Protocol buffers are a method for serializing data to efficiently send between programs. The structure is reminiscent of XML or JSON, but unlike these more commonly used text-based serialization methods, protocol buffers are designed to produce extremely compact messages using a binary format. The main tradeoff is that protocol buffers aren’t human-readable, so when developing APIs, it’s always important to consider the use case. In this post, we’ll explore some of the use cases for protobufs and get to know the syntax.
From Data to Bytes
When we serialize, we’re converting from an in-memory representation of data that’s good for analysis and/or computation into a form that’s better for storage and/or transmission.
Serialization is used to send data between processes. For example, if you’ve ever called .fit()
(or .train()
) on a scikit-learn pipeline or neural network model inside of a Jupyter notebook, you can save (aka marshal or dump) that model into a pickle or HDF5 file. When you do that, you’re serializing the data structures (matrices, graphs, etc.) of the models along with their hyperparameters, weights, and state into a format that can be saved on disk.
pickle.dump(open("clf.pkl", "wb"))
# or
joblib.dump("kmeans.pkl")
# or
save_model("rnn.h5")
The opposite process is deserializing (unmarshalling or loading) the data structure from the on-disk representation into memory.
pickle.load(open("clf.pkl", "rb"))
# or
joblib.load("kmeans.pkl")
# or
load_model("rnn.h5")
This is particularly useful if we’re loading the model in a different process e.g. a different notebook or even a server that is going to use the model in an API.

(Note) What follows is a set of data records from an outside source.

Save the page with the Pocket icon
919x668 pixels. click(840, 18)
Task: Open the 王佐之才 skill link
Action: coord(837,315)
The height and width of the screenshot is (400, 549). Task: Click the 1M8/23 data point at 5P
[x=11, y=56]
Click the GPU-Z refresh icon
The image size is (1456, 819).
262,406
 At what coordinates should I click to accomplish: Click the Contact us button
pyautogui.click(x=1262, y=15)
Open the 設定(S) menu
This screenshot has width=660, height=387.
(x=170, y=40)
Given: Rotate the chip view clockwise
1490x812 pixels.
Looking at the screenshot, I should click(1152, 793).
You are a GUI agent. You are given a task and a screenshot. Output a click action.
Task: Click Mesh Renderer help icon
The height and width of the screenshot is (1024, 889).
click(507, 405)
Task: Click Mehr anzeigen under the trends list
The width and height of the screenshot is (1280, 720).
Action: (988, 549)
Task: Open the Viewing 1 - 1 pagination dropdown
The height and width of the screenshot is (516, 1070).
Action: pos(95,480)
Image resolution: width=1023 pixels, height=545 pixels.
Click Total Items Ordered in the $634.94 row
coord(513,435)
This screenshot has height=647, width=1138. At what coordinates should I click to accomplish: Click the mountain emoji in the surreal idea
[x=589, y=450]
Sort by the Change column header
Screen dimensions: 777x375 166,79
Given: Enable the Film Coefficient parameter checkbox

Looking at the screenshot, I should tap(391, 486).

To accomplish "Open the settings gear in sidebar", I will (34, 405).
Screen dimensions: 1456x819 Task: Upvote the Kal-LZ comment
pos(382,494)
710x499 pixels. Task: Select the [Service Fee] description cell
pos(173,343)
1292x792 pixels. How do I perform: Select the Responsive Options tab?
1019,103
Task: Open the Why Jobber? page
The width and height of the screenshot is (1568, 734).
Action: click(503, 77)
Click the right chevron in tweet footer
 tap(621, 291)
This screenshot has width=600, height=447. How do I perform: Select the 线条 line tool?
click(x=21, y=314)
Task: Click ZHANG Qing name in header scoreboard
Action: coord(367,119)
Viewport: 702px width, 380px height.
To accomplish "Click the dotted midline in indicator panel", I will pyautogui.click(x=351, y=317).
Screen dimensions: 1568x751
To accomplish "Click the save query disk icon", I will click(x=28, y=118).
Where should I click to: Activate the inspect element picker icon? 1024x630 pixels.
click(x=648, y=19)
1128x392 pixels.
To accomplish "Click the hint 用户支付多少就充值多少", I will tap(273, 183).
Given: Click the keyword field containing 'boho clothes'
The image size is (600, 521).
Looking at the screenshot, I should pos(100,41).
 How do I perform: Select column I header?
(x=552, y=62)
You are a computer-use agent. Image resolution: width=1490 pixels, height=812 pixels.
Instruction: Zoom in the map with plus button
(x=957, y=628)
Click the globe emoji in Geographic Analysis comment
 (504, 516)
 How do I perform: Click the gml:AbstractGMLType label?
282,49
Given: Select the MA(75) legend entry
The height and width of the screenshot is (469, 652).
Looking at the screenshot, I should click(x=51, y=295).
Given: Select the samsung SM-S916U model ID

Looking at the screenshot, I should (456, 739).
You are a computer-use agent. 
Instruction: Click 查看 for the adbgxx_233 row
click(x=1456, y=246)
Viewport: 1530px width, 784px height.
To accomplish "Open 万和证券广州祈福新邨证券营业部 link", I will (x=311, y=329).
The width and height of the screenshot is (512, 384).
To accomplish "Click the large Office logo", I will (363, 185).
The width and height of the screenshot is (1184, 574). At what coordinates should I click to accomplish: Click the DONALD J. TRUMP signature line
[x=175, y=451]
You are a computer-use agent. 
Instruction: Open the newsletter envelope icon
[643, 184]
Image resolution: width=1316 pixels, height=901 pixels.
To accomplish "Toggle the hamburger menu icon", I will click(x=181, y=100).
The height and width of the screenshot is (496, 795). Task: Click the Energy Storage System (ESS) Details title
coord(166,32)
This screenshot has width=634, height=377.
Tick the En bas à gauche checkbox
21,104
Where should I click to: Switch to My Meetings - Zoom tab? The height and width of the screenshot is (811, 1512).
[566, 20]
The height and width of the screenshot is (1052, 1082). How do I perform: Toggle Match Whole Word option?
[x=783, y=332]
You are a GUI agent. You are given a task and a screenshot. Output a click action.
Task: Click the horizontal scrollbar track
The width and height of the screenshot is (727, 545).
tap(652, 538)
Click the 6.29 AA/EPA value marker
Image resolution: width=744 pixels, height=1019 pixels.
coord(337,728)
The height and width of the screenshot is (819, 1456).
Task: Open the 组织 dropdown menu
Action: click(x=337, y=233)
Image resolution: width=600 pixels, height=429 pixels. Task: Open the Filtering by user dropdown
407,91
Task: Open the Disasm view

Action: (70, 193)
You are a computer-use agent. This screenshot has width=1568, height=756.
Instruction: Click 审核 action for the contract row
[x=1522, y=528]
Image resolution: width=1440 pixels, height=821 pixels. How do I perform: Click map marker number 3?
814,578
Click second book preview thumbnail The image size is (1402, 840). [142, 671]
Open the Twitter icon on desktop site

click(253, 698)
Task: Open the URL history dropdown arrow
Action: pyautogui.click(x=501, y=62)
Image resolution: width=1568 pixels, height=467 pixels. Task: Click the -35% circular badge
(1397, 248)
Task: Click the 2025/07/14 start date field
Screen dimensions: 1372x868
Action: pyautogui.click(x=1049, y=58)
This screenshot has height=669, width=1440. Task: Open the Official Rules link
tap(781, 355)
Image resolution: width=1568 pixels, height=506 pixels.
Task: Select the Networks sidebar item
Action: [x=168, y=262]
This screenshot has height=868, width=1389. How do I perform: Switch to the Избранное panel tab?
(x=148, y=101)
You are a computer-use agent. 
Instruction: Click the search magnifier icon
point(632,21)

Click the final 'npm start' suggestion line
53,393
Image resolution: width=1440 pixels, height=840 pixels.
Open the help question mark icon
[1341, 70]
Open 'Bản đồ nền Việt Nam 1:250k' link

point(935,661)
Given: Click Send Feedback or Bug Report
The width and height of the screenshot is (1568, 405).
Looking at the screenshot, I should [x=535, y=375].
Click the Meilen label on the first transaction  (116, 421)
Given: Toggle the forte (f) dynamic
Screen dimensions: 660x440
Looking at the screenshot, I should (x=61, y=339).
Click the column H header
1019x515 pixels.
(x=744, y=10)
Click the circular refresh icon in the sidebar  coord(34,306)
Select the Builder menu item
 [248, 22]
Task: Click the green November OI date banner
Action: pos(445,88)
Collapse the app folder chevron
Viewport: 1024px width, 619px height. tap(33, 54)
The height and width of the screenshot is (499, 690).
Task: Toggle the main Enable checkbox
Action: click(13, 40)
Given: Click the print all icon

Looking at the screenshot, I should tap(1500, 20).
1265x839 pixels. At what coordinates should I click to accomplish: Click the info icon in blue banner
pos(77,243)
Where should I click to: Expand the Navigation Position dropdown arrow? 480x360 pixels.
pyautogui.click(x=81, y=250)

Serialization Methods and Use Cases
There are many ways to serialize data:
- Semi-structured data (XML, JSON) are meant to balance human readability with machine readability. XML has schemas and can represent complex, hierarchical data, but is more verbose; JSON is often the default choice for Python programmers because Python
dicts
can be mapped directly to JSON, and vice versa. - Configuration formats (YAML, TOML) are geared towards human readability and are used to represent simple structures like strings, integers, boolean values, lists, maps, etc. While YAML uses whitespace to delineate fields for parsing, TOML trades some flexibility to offer unambiguous mapping from fields to dictionaries and hash tables.
- Binary formats (Avro, Parquet) err on the side of machine readability and speed.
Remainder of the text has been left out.